Penumudi is a village in the Bapatla district of the Indian state of Andhra Pradesh. It is located on the banks of the Krishna River, in Repalle mandal of Tenali revenue division.

== Geography ==
Penumudi is located at . The village is spread over an area of 5.53 km2.

== Demographics ==

As of 2011 census, Penumudi had a population of 3,534 with 1,044 households. The total population constitute, 1,752 males and 1,782 females —a sex ratio of 1017 females per 1000 males. 316 children are in the age group of 0–6 years, of which 170 are boys and 146 are girls.
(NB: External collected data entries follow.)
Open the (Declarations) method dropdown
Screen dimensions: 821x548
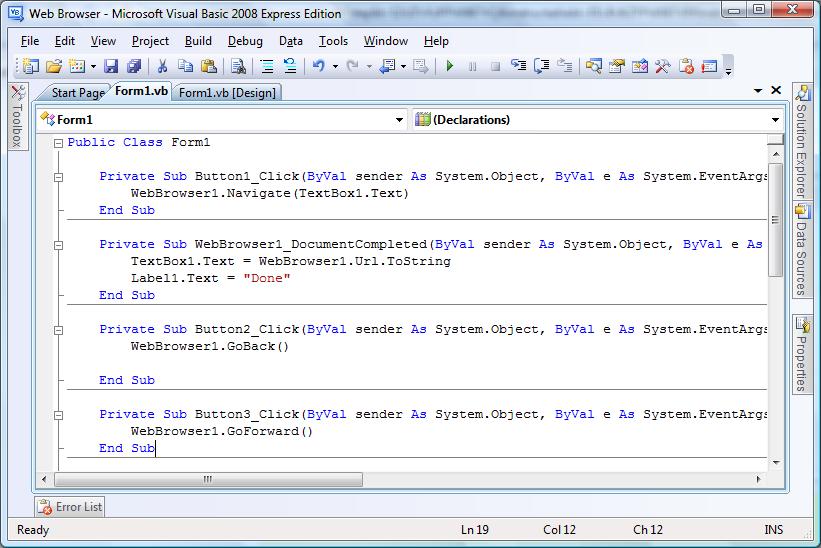(597, 120)
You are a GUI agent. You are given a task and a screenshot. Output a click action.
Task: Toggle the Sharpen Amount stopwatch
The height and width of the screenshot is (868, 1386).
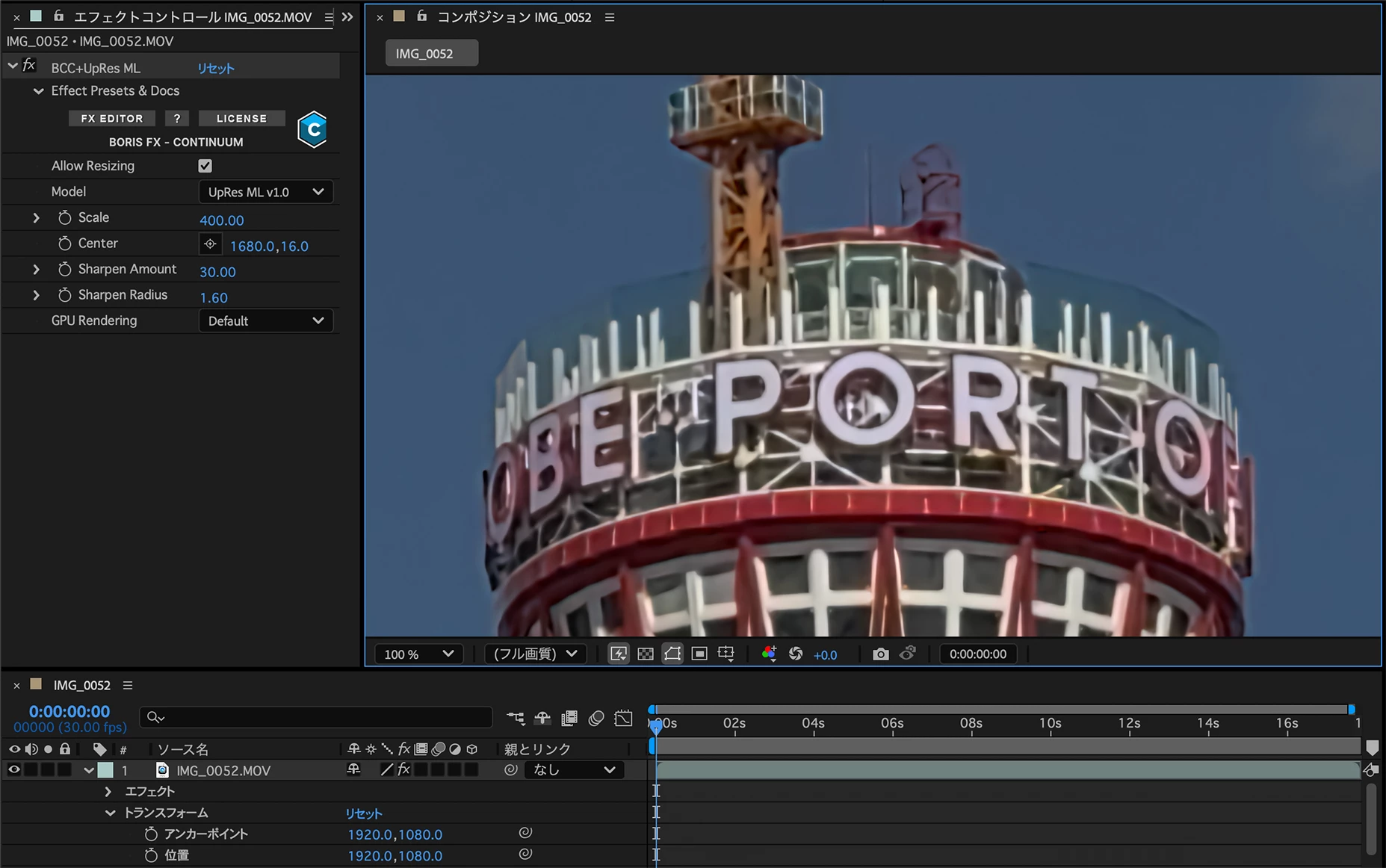coord(65,270)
The average literacy rate stands at 63.05% with 2,029 literates, lower than the state average of 67.41%.

== Transportation ==

National Highway 216 (India) passes through this penumudi village. It is a main and major Spur road of National Highway 16 (India). This road connects Ongole and Kathipudi . This Highway is called Coastal Highway of andhrapradesh.

== Governance ==

Penumudi gram panchayat is the local self-government of the village. It is divided into wards and each ward is represented by a ward member. The elected members of the gram panchayat is headed by a sarpanch.

== Economy ==
Agriculture and Aquaculture are the main occupations of the villagers. Paddy and black gram and corn are the major crops cultivated. While, prawns are the main source of income in aquaculture.